» **Task requirements**
Lines from the line with "The height and width of the screenshot is (500, 800)." to the line with "Task: Click the JDK 11 label link" in the entries below, and only those, must be output exactly, with both ends included.

» **Saved entries**
================================
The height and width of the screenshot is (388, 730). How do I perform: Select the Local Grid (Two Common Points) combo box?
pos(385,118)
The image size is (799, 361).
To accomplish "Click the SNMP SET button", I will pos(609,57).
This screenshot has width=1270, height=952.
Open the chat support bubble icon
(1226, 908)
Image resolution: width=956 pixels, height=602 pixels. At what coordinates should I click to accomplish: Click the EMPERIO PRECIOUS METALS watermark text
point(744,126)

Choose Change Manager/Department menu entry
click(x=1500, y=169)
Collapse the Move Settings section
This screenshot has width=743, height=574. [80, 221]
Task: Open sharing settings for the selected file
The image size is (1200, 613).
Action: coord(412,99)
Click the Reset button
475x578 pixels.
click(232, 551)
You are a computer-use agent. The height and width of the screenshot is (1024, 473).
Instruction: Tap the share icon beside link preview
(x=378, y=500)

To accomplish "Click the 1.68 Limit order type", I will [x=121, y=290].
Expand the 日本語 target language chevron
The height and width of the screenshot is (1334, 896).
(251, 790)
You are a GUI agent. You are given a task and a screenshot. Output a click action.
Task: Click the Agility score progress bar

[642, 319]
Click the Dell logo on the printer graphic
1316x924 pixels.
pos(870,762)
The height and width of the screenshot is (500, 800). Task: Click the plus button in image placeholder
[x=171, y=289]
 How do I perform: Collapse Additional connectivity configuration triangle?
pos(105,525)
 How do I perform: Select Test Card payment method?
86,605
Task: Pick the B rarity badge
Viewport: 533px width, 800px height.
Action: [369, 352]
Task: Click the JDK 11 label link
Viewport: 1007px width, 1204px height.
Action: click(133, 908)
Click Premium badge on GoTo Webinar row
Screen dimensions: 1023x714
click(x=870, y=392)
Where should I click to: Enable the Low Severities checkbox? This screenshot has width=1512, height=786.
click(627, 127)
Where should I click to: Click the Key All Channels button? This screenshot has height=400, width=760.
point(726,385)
================================
» **Task answer**
The height and width of the screenshot is (500, 800). Task: Click the plus button in image placeholder
[x=171, y=289]
 How do I perform: Collapse Additional connectivity configuration triangle?
pos(105,525)
 How do I perform: Select Test Card payment method?
86,605
Task: Pick the B rarity badge
Viewport: 533px width, 800px height.
Action: [369, 352]
Task: Click the JDK 11 label link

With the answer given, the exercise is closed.